Even if everything is working fine, DLP 14.6 will in the end run on W2k8R2. Will DLP 14.6 be running on W2k8R2 at all?

What my preferred approach would be is setting up a new 14.6 environment and then attach the DLP DB to the new environment.
Is there _any_ possible way to achieve something like this?

As you can see, there are a lot of questions but not many solutions at the moment. I am thankful for each input which is lighting up the dark.

Cheers

Ive done something similar to this with a customer (they migrated to new servers running Win 2012 AND Oracle 12c AND kept the old environment running in the process). This involved a staging environment to upgrade the database schemes, etc then export/import into new environment... i dont think you need to go to this extent however. You need to run the database through the upgrade process to ensure schemas, tables, etc are as 14.6 requires. You cant just attach your current database to 14.6. Win 2008 R2 SP1 is supported for 14.6, so you should be fine upgrading to 14.6 on the current setup or a cloned virtual. If migrating your set up to virtual isnt a hassle then snapshots can be helpful. But, you should be ok with off-the-box backups of the full database, as well as the local Enforce install directory (everything under Protect, to keep it simple). 11.6 doesnt support 2012 R2 however so be careful migrating to it prior to upgrading.

Hi Dean

Thanks very much for your explanations. So at least there are examples where similar upgrades have been succesful.

I, of course would prefer having a parallel environment to test the whole upgrade first and then, if successful do it again in a productive environment.

When on 14.6, the DB should be upgraded to 12c as well of course. Same goes for the server which then needs to be migrated to W2k12.

Is there a possibility to upgrade the DB only?

edit: You say backing up the Protect folder is enough as a restore point - Really?

So I've done the upgrade in the past this way but to DLP 14.1.  It was very time consuming.

What I told other customers was to take the time to build a fresh DLP infrastructure on new gear, new OS and everything.  Take this as a time to make sure your DLP environment is working correctly to meet the requirements of your business and the stakeholders in your DLP project.  Take time to document your policies, EDM/IDM/etc. and response rules.  Make sure things are working correctly.  If they aren't then this is a great time to refresh the project.

Then what I've done is keep the old system in a snapshot, etc and keep it from a historic point of view and move forward.

But it is up to you and your team

Hello Jonathan

I was and am really concerned about the time factor. Based on my previous upgrade experiences, it will be a terrible pain with a lot of bugfixing involved.

Management and security prefer the upgrade scenario from legal perspectives to keep the history.
Another point to consider is that keeping systems running is not efficient. Even if they are non-productive, they need to be maintained.

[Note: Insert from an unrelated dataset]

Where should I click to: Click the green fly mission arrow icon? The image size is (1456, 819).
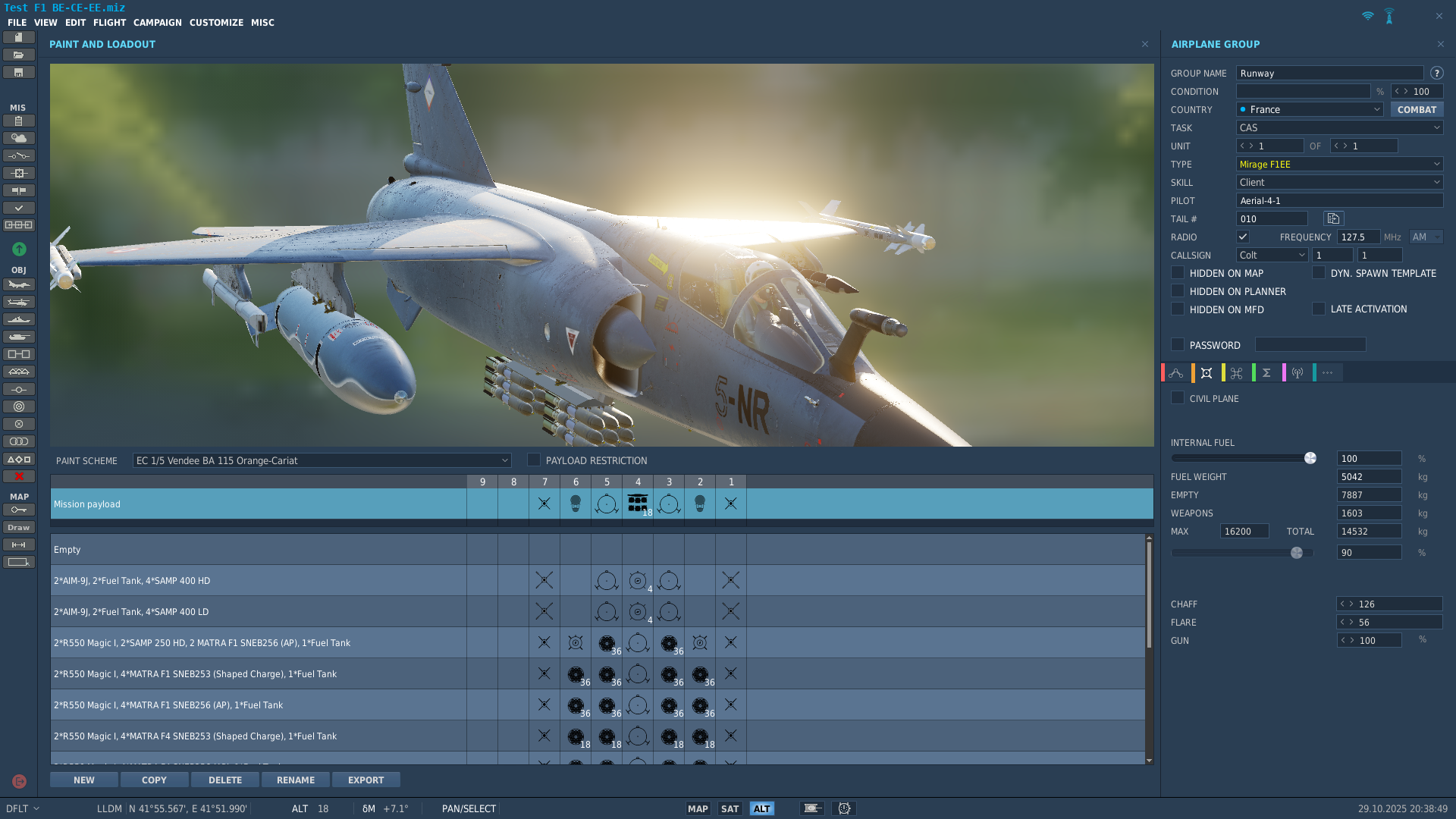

What I also have considered is the following:

I now have a 11.6.3 physical server running. Creating a VM from this is an option, but I would prefer a new installed 11.6.3 server using the current DB. Would this be possible? Basically changing the Enforce server.
DB encryption and communication comes to my mind for example.

Yes, it is possible.

The database encryption key is located in the $installdir$/Protect/config/CryptoMasterKey.properties and will be specified when you go through the installer for the new DLP Enforce (when you untick 'Initialize DLP Database').

All the information you need to migrate (essentially backup and recover on a new server) is in the Symantec DLP System Maintenance guide for your version and the Symantec DLP Installation Guide.

 

Am I getting this right here?

The upgrade path from 11.6.3 to 14.6 would be:

11.6.3 > 12.0.0 > 14.0.0 > 14.6

Correct?

Yes.

What all information jjesse and Dean_Thomson provided are perfect for you to start your testing.

I had also done one test in my environment for the scenario where upgradation was to be done from 12.0 to 14.5 on new servers and it was performed as explained successfully.